Lincoln sabe que mejorar el mundo que nos ha tocado vivir es el mayor regalo para sus hijos. Ser capaz de discernir el placer pasajero por un alegato eterno. ¿No es ése un mensaje actual? ¿A caso no busca Spielberg al espectador actual, al que debe aprender de su historia, de su error pasado, para decirle: “qué herencia dejamos a nuestros hijos”?
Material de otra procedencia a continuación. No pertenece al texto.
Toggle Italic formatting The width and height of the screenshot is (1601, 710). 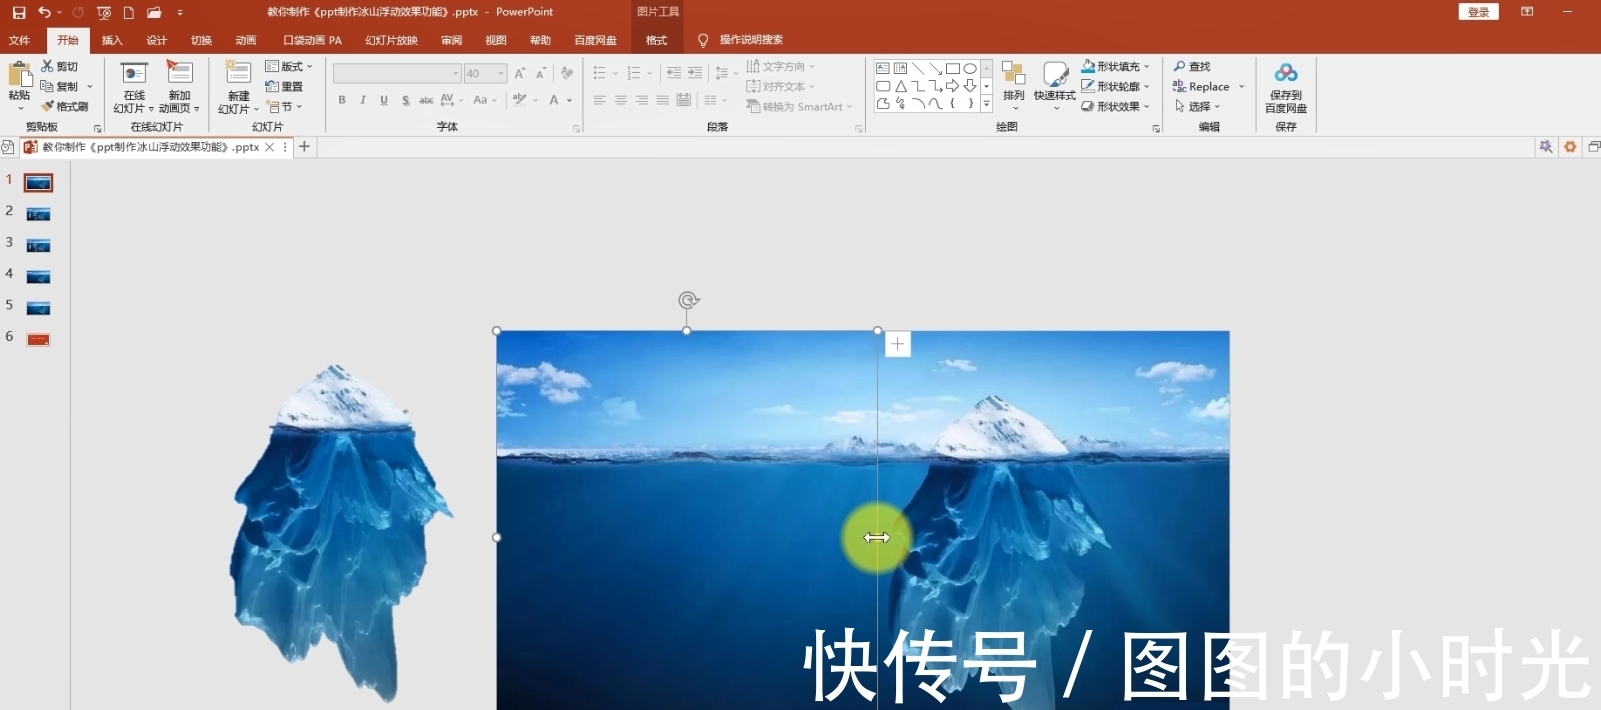click(x=363, y=100)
Esta es la historia de Spielberg, la que lleva escribiendo sesenta años: la familia. Familia como el motor de la historia de la humanidad: el padre, el hijo y luego el hijo del hijo. Y así sucesivamente. Sean o no americanos.

Amor, de Michael Haneke

Ayer me colé en la casa de Georges y Anne, dos ancianos que han escrito una vida plena. Ellos no lo sabían –o eso creo–, pero yo estaba allí, agazapado detrás de cada pared, de cada dormitorio, de cada ventana que filtra la escasa luz que les queda por consumir. Son un matrimonio culto, atractivo, repleto de anécdotas y experiencias. Diría que han sido profesores. Profesores de música. Y que aman el arte como un hijo más. Pero me sentí mal. Sentí que me inmiscuía en los últimos días de su amor. Su Amour. Sentí que violaba su intimidad, que presenciaba un momento privado, doloroso y agotador, al que nadie debería ser invitado: la muerte.
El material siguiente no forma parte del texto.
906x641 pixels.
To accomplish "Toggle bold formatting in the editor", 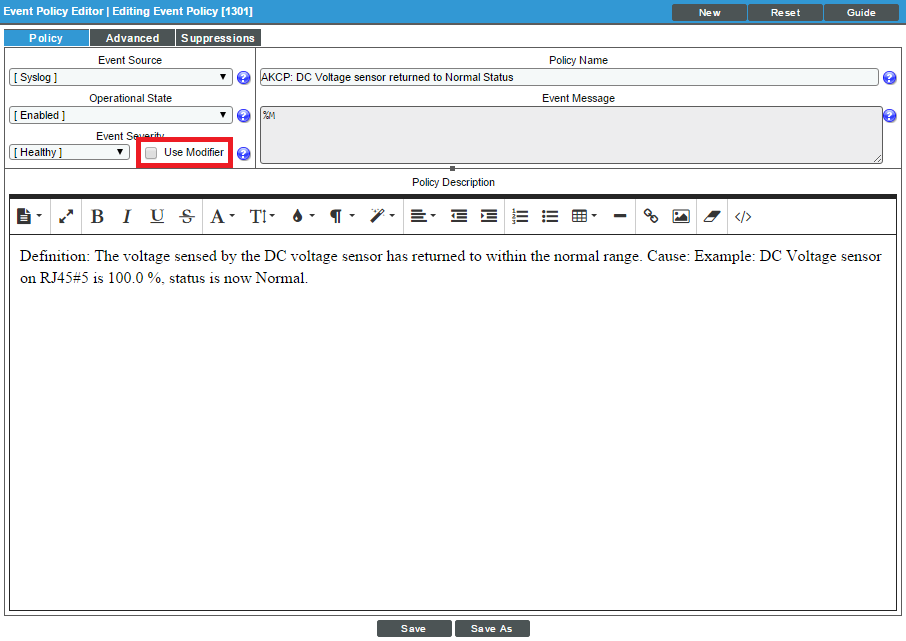I will [97, 216].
‘Amor’, de Michael Haneke (‘La Cinta Blanca’), es un drama silencioso. Una definición tan real que me da miedo. Me da miedo ver tanta realidad. Me aterra saber que lo que veo en pantalla es real;  será real. Muy real. Es imposible no transformar las caras de Jean-Louis Trintignant y Emmanuelle Riva (Georges y Anne) en los ojos de una abuela moribunda, de un padre enfermo o de un amigo que no consiguió vencer a las horas. Estamos ante una película sin artificios, sin escurrir. Carne cruda.

Hacía tiempo que un film no me destrozaba tanto por dentro. Tiene facilidad para revolver las entrañas y para recuperar de su álbum de fotos particular el blanco y negro de otros tiempos. ‘Amor’ es la muestra más cercana del amor. El amor entendido como pasión vivida y sufrimiento diario. El amor como la carga sobrehumana que nos empuja a hacer cualquier cosa –cualquiera– por la persona que nos da un «te quiero».
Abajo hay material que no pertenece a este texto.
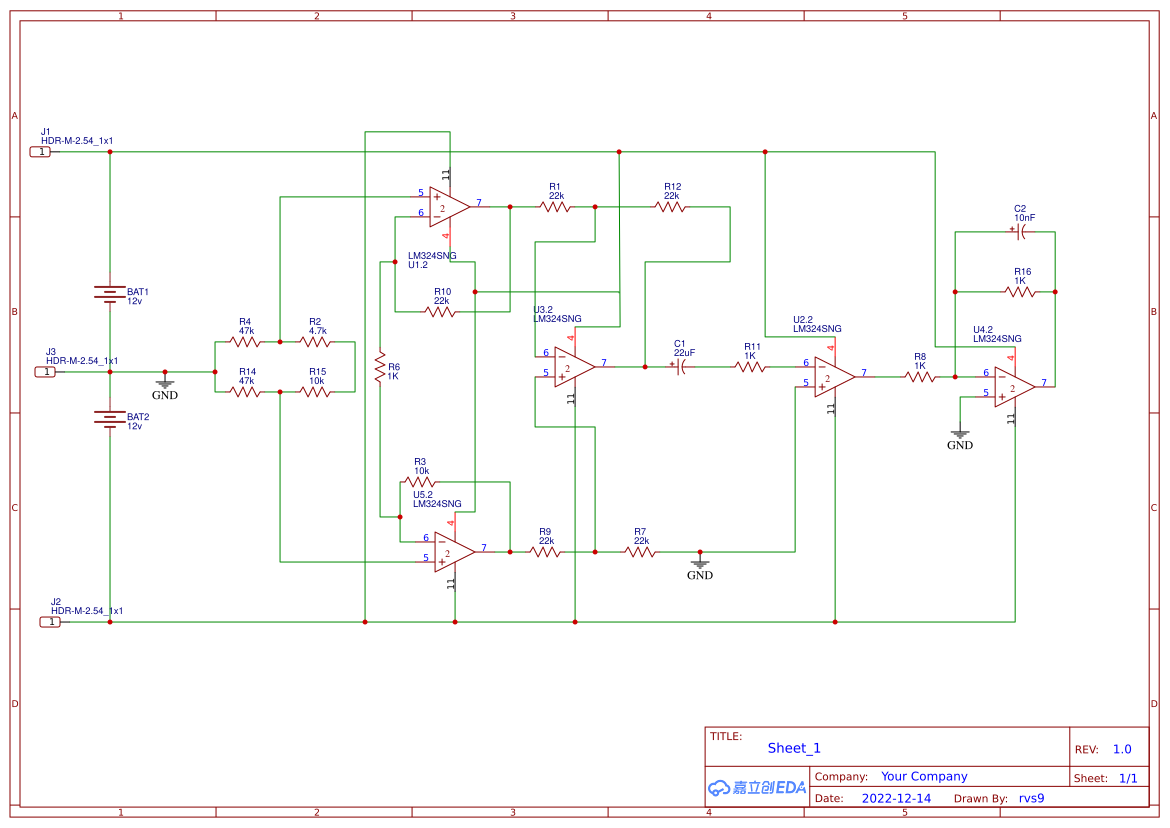Select capacitor C1 22uF

(x=679, y=368)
He entendido lo que puede llegar a ser el amor. Lo doloroso que puede ser y, por tanto, el gesto tan bravo, valiente y admirable que es mantener el compromiso a lo largo de los años. Pero no puedo recomendar a nadie que vea ‘Amor’. No, al menos, si no están preparados para hablar de la muerte –ésa que llega sin música de fondo, ésa que rellena las esquelas del periódico–.
Ayer me colé en la casa de Georges y Anne y sigo aterrado. No, no puedo recomendar ‘Amor’. No estamos preparados. Aún somos jóvenes. Aún, inmortales.